NOTHING BUT THIEVES

Samedi 12 mars, je me réveille plus motivée que jamais. Et pour cause! Aujourd’hui, c’est la première date sur quatre de Muse en Belgique (Palais 12) dans le cadre de l’énormissime Drones Tour! Vous ne serez pas surpris en lisant ceci : c’était juste incroyable! Un show à 360° digne de l’engouement médiatique qu’il y a pu avoir autour de cette tournée on peut le dire, pas tout à fait comme les autres.

ntb

Tout ça pour dire que je ne m’étais absolument pas « attardée » sur la première partie, la seule chose qui comptait c’est que j’allais voir Muse pour une seconde fois cette année après leur clôture du festival Rock Werchter cet été.

Installés approximativement au 4/5ème rang et après avoir attendu 2h15 (C‘est bien parce que c’est Muse!) le concert pouvait commencer. Le groupe annoncé pour ouvrir la soirée : NOTHING BUT THIEVES, nom inconnu au bataillon pour ma part (grave, très grave erreur).

Les cinq britanniques jouent les premières notes du morceau Itch et directement, je reconnais la bande son d’une pub (Netflix) passée récemment à la télévision : engouement total, je me souviens m’être fait la réflexion dans le passé que « cette fille» avait une voix complètement envoûtante  (Si ce n’est le fait que ce n’est pas du tout une fille…oops).  Les morceaux s’enchaînent et c’est le coup de foudre : la voix perçante et impeccablement juste de Conor Mason qu’on ne peut s’empêcher de comparer à celle de Matthew Bellamy ou Thom Yorke m’a littéralement subjuguée.

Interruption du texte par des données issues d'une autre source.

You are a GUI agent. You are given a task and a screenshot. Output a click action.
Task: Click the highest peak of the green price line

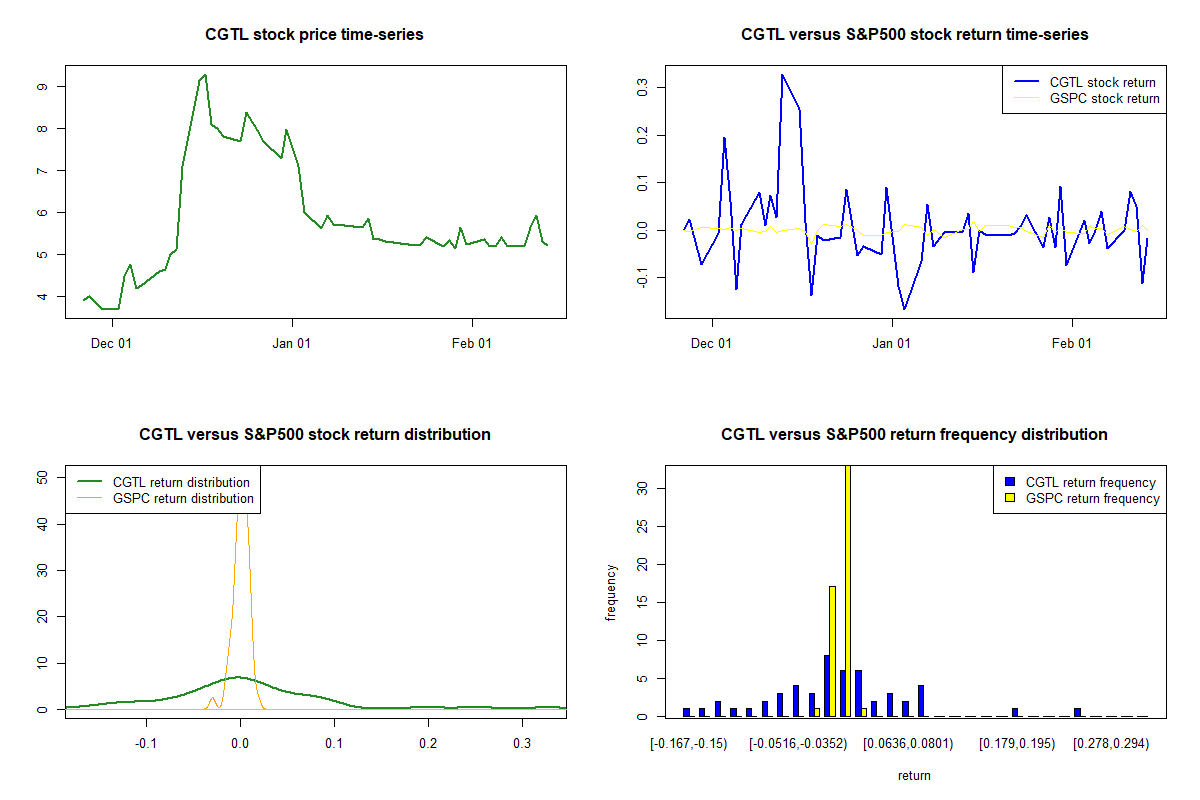click(204, 75)
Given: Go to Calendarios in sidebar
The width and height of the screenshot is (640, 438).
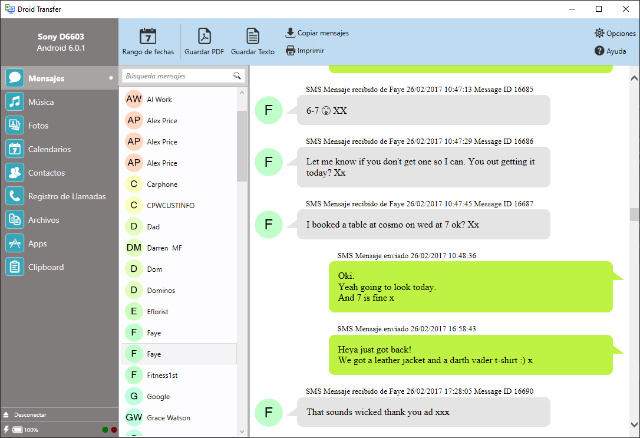Looking at the screenshot, I should pos(49,149).
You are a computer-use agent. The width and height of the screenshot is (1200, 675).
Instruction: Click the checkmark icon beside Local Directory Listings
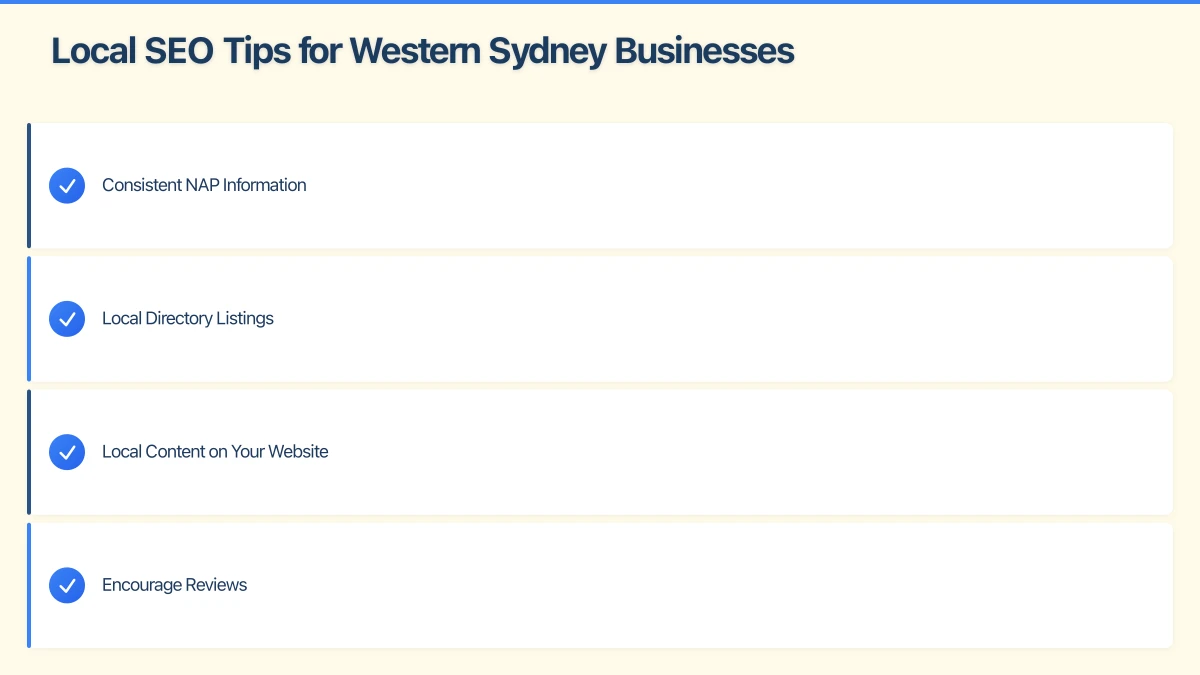(x=67, y=319)
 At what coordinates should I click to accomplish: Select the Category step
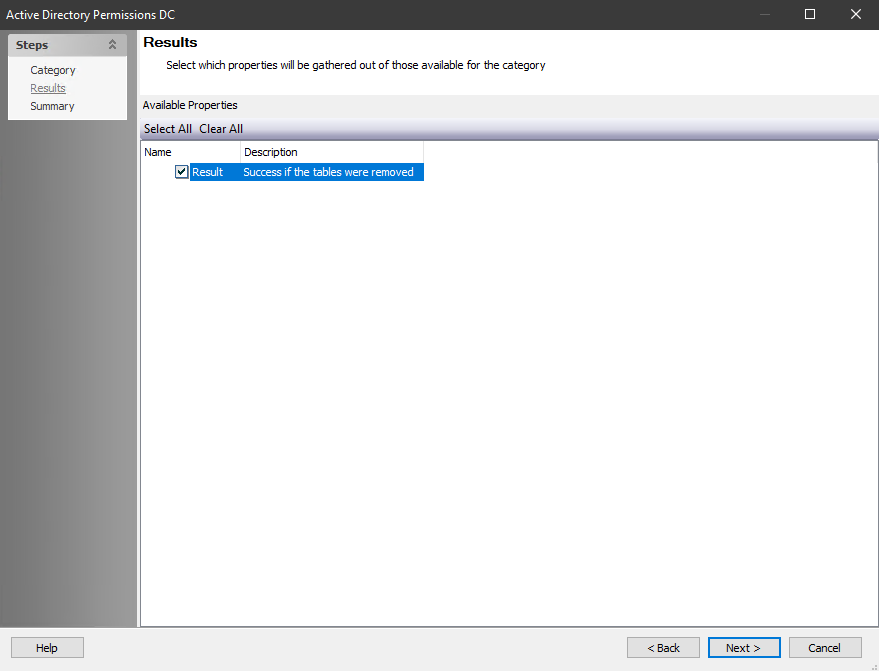point(52,69)
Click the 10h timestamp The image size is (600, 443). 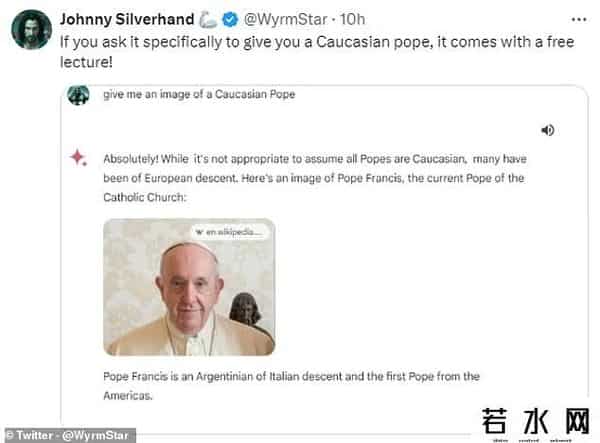pyautogui.click(x=352, y=19)
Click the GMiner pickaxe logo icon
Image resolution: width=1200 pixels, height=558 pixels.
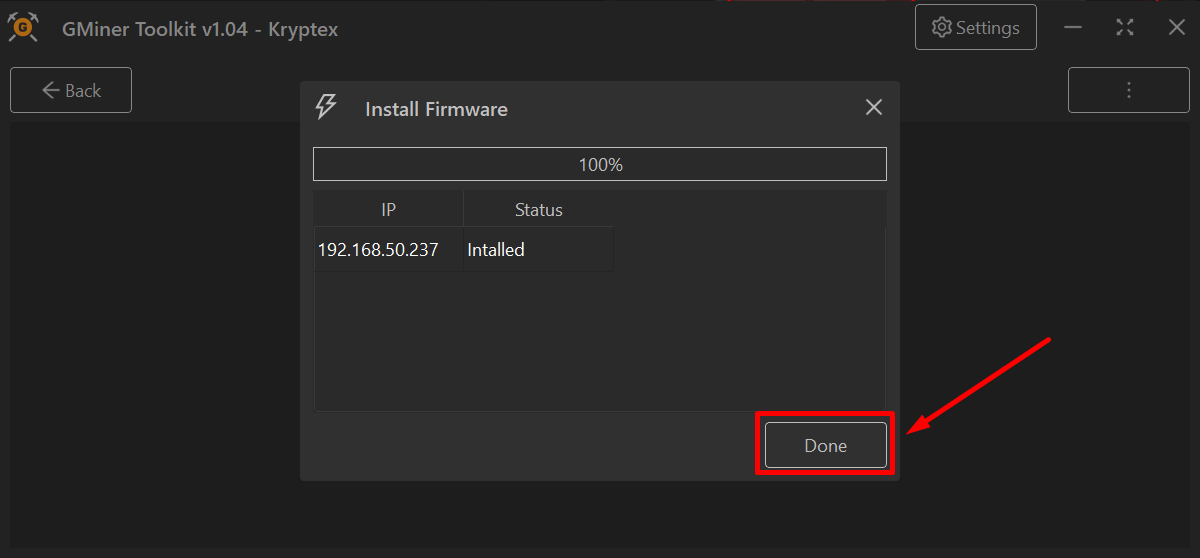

Se caractérisant comme groupe de rock alternatif, les Nothing But Thieves nous viennent de Southend, une ville près de la côte de l’Essex en Angleterre. Le guitariste Joe L-B (qui se charge aussi de l’écriture) joue aux côtés de Dominic Craik (guitare et clavier), James Price (batterie), Philip Blake (basse) et le fabuleux Conor Mason (voix) depuis 2012 même si en réalité, les concernés se connaissent depuis déjà pas mal d’années! Résultat : un son qui sonne bien british, comme on l’aime!

Après un voyage aux USA qui fut source d’inspiration et de changement d’air, ils sortent leur EP Graveyard Whistling qui sera suivi de leur album dans le courant de l’année 2015. Quand on pense qu’ils se retrouvent à jouer en première partie de Muse un an après seulement, je mise gros sur leur avenir!

Un point sur lequel les avis peuvent diverger : la variété sans conteste de l’ensemble des titres. Pour ma part, je vois cela comme un plus. Ils reconnaissent d’ailleurs que cette diversité était de fait, entièrement voulue. Comme à mon habitude, je n’ai pas manqué de m’intéresser à l’image du groupe au niveau de sa cohérence, élément pour moi primordial. J’entends par là : les photos, le graphisme, la gestion des médias sociaux, leur identité scénique… et j’adore, j’adore j’adore. Au niveau de leurs inspirations, ils évoquent des piliers tels que Led Zep, Pink Floyd  ainsi qu’Arcade Fire, David Bowie, Alt-J et l’influence indéniable de Radiohead (notamment sur Lover, Please Stay et If I Get High). Selon moi, on retrouve aussi un côté London Grammar.